The first tumour built up from elongated, plump cells
with eosinophilic cytoplasm.
 




Figure 2.
More pleiomorphism, mitotic figures characterise the recurrent tumour nine years later.

C-kit immunohistochemical reaction was performed retrospectively on the primary and the recurrent tumour. The primary tumour showed slight diffuse positivity. In the recurrent tumour, the cells focally showed more pronounced positive reaction. Oncological/chemotherapeutic treatment was decided.
Discussion
Mesenchymal tumours of the small intestine are rare, making up 20% to 25% of all tumours. They cause stenosis or obstruction or haemorrhage. In cases of pelvic tumours, it may be difficult to distinguish them from tumours of gynaecological origin, primarily of ovarian tumours.

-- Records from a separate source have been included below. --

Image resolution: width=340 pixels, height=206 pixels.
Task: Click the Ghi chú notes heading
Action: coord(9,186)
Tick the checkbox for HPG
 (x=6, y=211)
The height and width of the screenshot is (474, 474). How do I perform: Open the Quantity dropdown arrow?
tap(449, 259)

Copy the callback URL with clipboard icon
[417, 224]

Since the latter are significantly more common, such small intestinal tumours may be discovered during gynaecological exploration.
Gastrointestinal stoma tumours were described in the late 1980s. This type of tumours includes c-kit positive, mesenchymal tumours differentiated in various directions l. It is difficult to predict the biological behaviour of these neoplasms and the morphological characteristics defining dignity were not described until some years ago 2. In retrospect, only the size, central necrosis and, histologically, the epithelioid appearance of the tumour removed in the first operation could have indicated the high probability of recurrence and metastases. Further histological signs of potentially malignant behaviour, namely, high cellularity, a high mitotic rate and mucosal invasion were not present in the first tumour. The recognition of the recurrence of the disease was made difficult by the presence of an extremely enlarged, polycystic liver, in as much as the symptoms it caused partly diverted attention from pelvic symptoms. Results of imaging suggested that the liver disease was more severe than the space occupying process in the pelvis.

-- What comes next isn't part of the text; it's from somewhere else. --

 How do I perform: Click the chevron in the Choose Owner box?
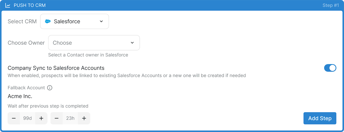[x=132, y=43]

We considered it important to describe the patient’s history for the following reasons:
1) Searching literature data, only one similar case has been reported so far 3.
2) Even the latest imaging techniques do not always reveal preoperatively the exact origin of a tumour believed to be of ovarian origin.

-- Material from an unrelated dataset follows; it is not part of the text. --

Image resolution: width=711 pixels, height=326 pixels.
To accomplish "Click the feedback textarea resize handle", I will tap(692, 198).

3) The rapid accumulation of data and increase of experience in the field of pathology may lead to the re-assessment of entities described earlier. Consequently, the follow-up of patients with rare types of tumours is especially important.
4) In cases of pelvic tumours of uncertain origin it is advisable to have a surgeon and/or urologist standing by for consultation.
5) In such cases an appropriate pre-operative prophylactic bowel preparation is necessary.

Literature:

1. Miettinen M, Kopczynski J, Makhlouf HR, Sarlomo-Rikala M, Gyorffy H, Burke A, Sobin LH, Lasota J. Gastrointestinal stromal tumors, intramural leiomyomas, and leiomyosarcomas in the duodenum: a clinicopathologic, immunohistochemical, and molecular genetic study of 167 cases. Am J Surg Pathol 27:625-641, 2003.
2. Miettinen M, El-Rifai W, Sobin HL, Lasota J. Evaluation of malignancy and prognosis of gastrointestinal stromal tumors: a review. Hum Pathol 33:478-483, 2002.
3. Long CY, Lee YM, tsai KB, Su JH, Hsu SC. Primary jejunal leiomyosarcoma mimicking a gynecologic tumor. Gynecol Obstet Invest 54:180-182, 2002.